I recently purchased a Lee “Big Stopper” filter. This is a 4×4″ solid neutral density glass filter that delivers 10 stops of light reduction power. In other words, it’s like putting a piece of welder’s glass in front of your camera. Solid ND filters are used to permit long exposures in otherwise bright conditions. Why would you want to do this?
In the right conditions, long exposures deliver a creative look that can make your images stand out. This technique can be a creative boost when you’re photographing popular places. In order for long exposures to work, you need both good equipment and the right conditions.
Long Exposure Essentials
Depending on the ambient lighting conditions and how slow you want your exposure to be, you’ll need a multi-stop solid neutral-density filter. Singh-Ray makes 10 and 5-stop screw-in filters, while the Lee filter is square and requires a 4″ filter holder and adapter ring. Singh-Ray also makes variable neutral density filters with adjustable strength. You definitely will need a solid tripod and head to support your camera. I recommend using a remote release, too. If the exposure is longer than 30 seconds (which will easily happen in overcast or twilight conditions), you’ll need to use the bulb mode via manual exposure on your camera and lock the shutter open with a locking remote release. I use a Nikon MC-30 remote release most of the time; it’s small and easy to pack.
When things start getting dark, like when you put a 10-stop filter in front of your lens, your camera meter may not be able to calculate a proper exposure. I recommend using manual exposure mode, setting your aperture (usually f/11 or f/16) and then seeing what the “normal” exposure would be without the ND filter. Then, take the metered shutter speed and calculate the exposure based on the number of stops your filter adds. The proper shutter speed is calculated by multiplying your base exposure (without filter) by 2^x, where “x” is the number of stops of your ND filter.

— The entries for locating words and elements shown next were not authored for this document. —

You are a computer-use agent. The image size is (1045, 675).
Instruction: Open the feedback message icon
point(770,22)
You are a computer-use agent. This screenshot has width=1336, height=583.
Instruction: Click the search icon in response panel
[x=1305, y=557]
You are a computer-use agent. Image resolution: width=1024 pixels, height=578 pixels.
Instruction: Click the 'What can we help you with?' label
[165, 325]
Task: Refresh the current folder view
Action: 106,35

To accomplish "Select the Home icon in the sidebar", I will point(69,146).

- Base exposure without filter: 1/125s
- ND filtration: 10 stops
- 1/125x* 2^10 = 8.192 ~ 8 second exposure
Of course, this isn’t something that one often wants to do in their head, so it’s helpful if you have a calculator handy. Even better is a dedicated long-exposure smartphone App, like NDTimer (for iOS). This handy calculator makes it easy to figure out your exposure in the field. You simply set the unfiltered shutter speed and then dial in the amount of filtration that you’re using and it gives you the result.

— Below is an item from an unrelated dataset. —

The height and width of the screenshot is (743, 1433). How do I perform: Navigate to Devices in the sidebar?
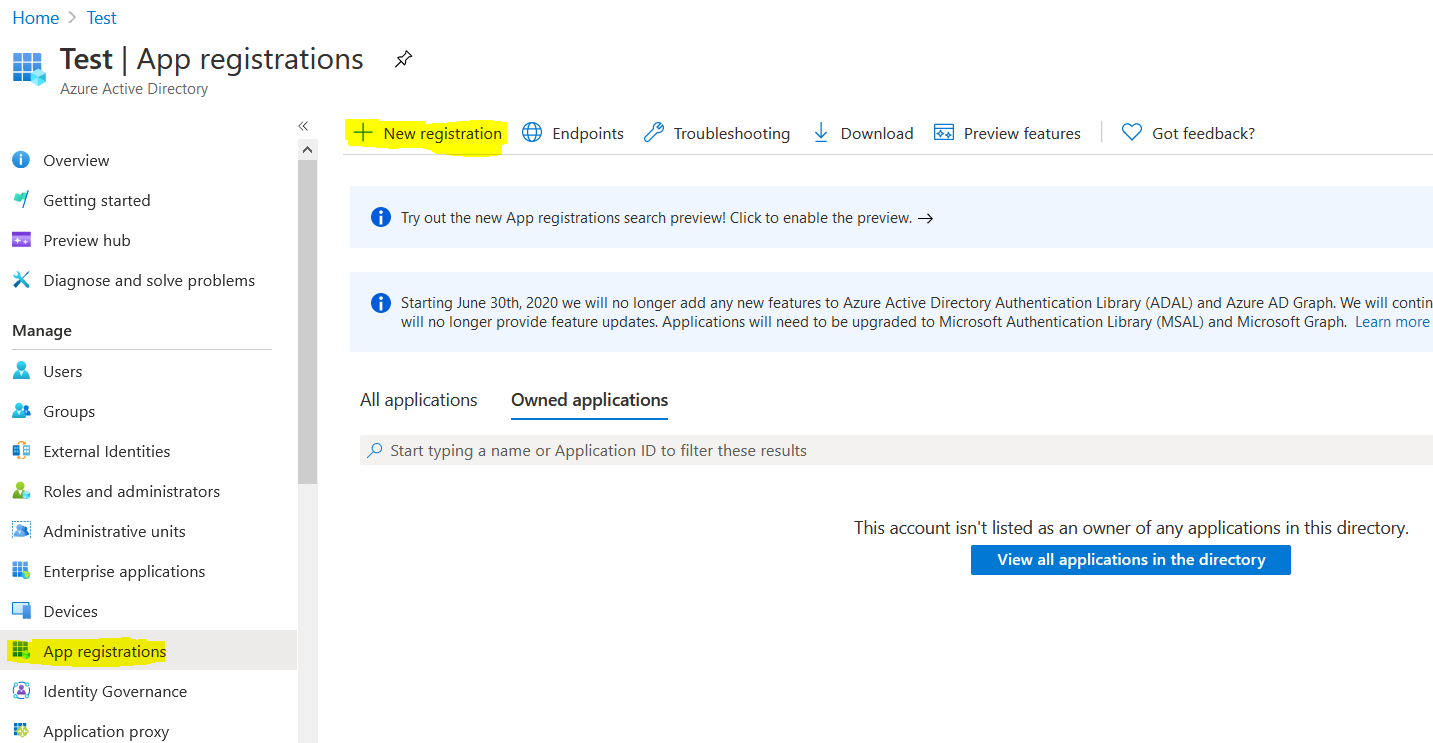pos(70,610)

Depending on conditions, sometimes your exposure will need to be more than 30 seconds long. If this happens, the only way you can time the exposure properly is to use the bulb exposure setting on your camera and use a timer or locking remote. Some high-end remote releases have built-in timers, like the Nikon MC-36. The other option is to use a manually locking remote cable and a timer or stopwatch. The ND Timer app I mentioned has a built-in timer function that automatically kicks in once exposures exceed 30 seconds. It’s super-easy to use and beeps when the time expires.
The Right Conditions
The whole idea of long exposure photography is to create unique effects by blurring motion. Clouds and water are usually the best subjects for long exposures, as they can create soft foregrounds and skies with unique textures. Keep in mind that your subject is going to have to be quite stationary otherwise it will become blurred, too. I like to use a relatively wide focal length to get “cloud trails” in the sky. If your shot does not contain some kind of moving object, then you won’t get an interesting effect no matter how long the exposure is.

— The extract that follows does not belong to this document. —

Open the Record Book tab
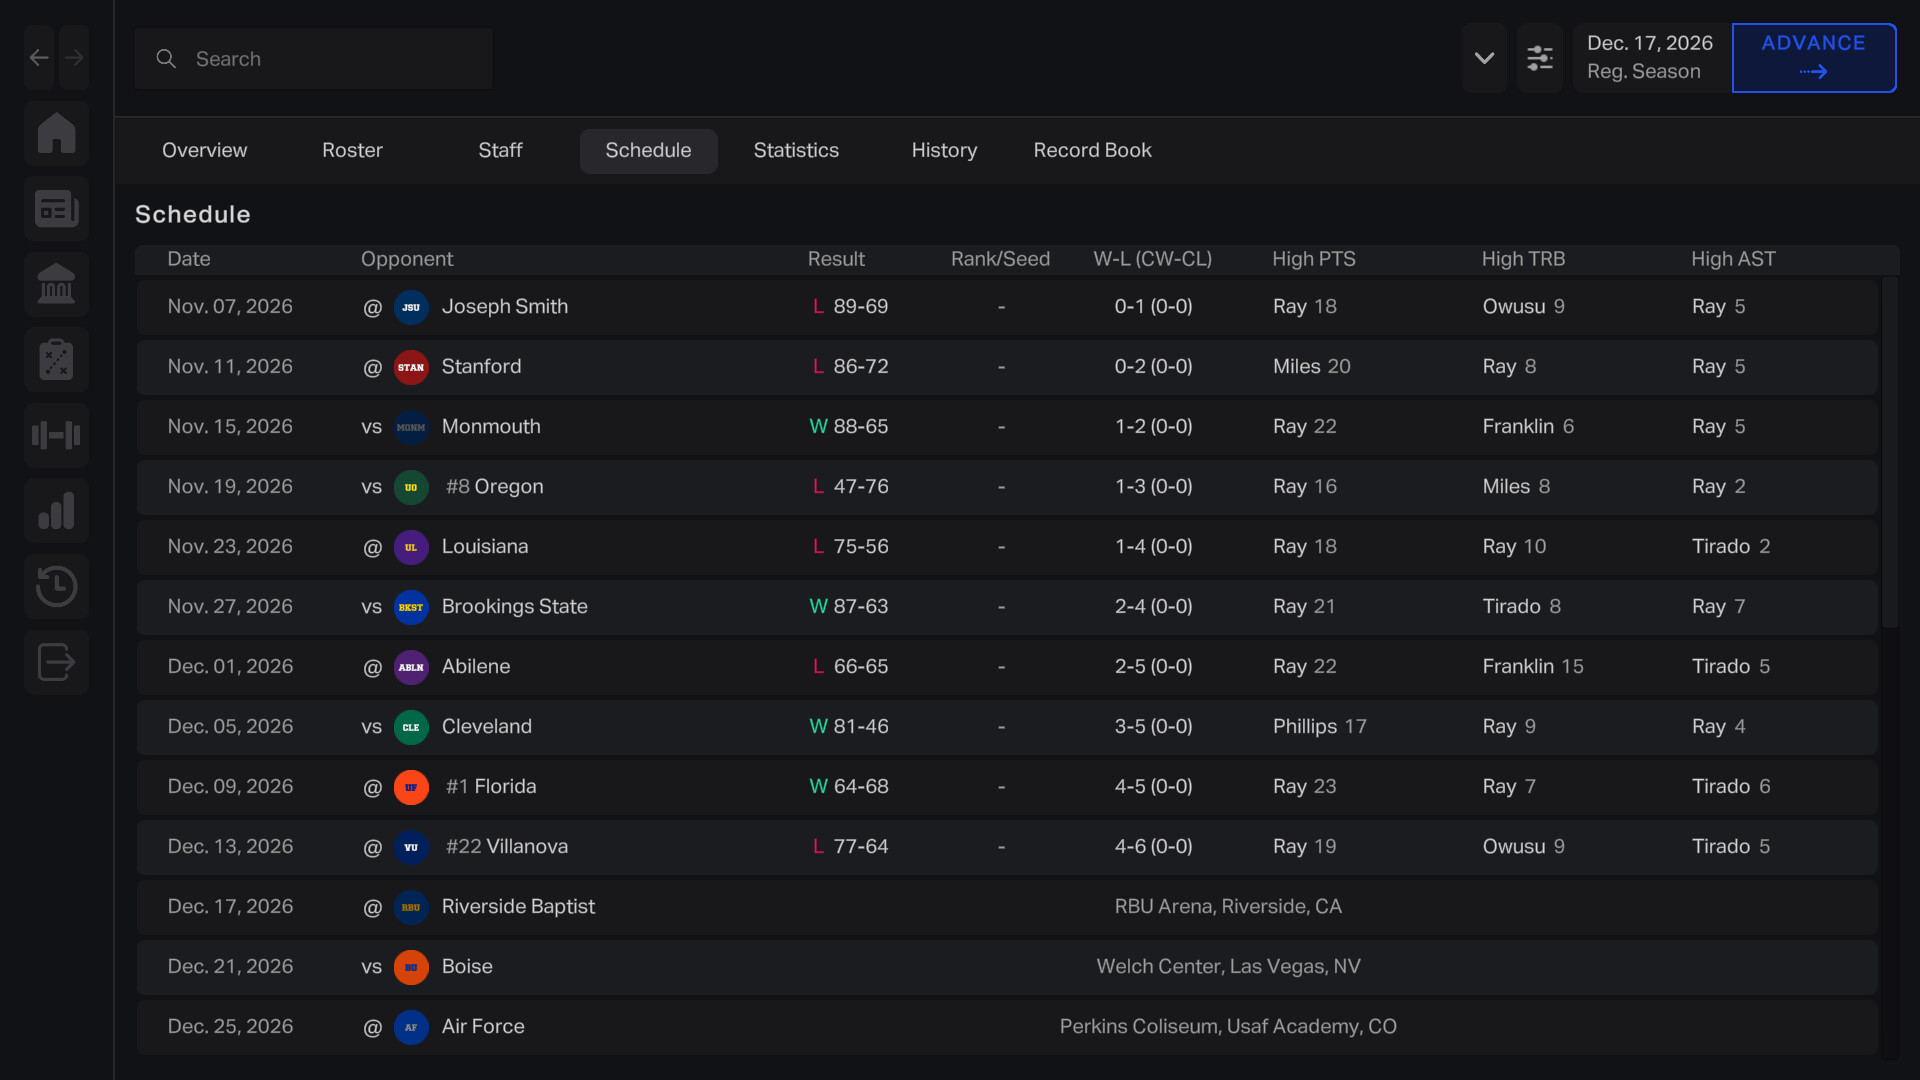Viewport: 1920px width, 1080px height. tap(1092, 150)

Capturing the softness of moving water and clouds is fun, but you can also use long-exposure photography to remove otherwise distracting elements from your scene. Anyone who’s been to a popular tourist spot knows that it can be impossible to get a photograph without people in it. However, if you have a solid ND filter and the conditions are right, you might be able to get shutter speeds of several minutes. In these conditions, anyone in the shot who doesn’t stand still for a really long time will just disappear completely. That’s an interesting way of creating the illusion of a vacant landmark on an otherwise busy day!
My good friend and colleague, Deborah Sandidge, has set up a Facebook Group dedicated to long exposure photography. It’s a great place to get inspired and share your own photos!
Master Nik Software plug-ins with Complete Guides by Jason Odell
5 thoughts on “Creative Photography: Going Long”
Thanks for sharing your experience – the images are great and the exposure calculator is Da Bomb!
Excellent description of this technique Jason. When I tried it, I had an excessive red cast when using SinghRay full ND filters ( ex. 2D + 3D) at sunset or dawn. I recently used my 9D Hoya screw-in filter at daylight without such cast. I assume that time of the day was in part responsible, but I’ve not yet compared these 2 alternatives side by side at daylight and dawn. Have you noticed such a cast at dawn?
Thanks for the great tutorial Jason. I also looked at your earlier excellent tutorial on using Singh-Ray filters. There you used a 24-70 mm lens, and I suppose you used something similar in the above examples. I see no vignetting from these thick filters. Are your shots at 24 mm or a longer focal length? Or have you cropped out or corrected any vignetting?
I’ve just invested in a Lee filters system and a Big stopper, some really useful info here, thank you for sharing.
Nice blog post and thank you for the mention of our app (NDTimer)!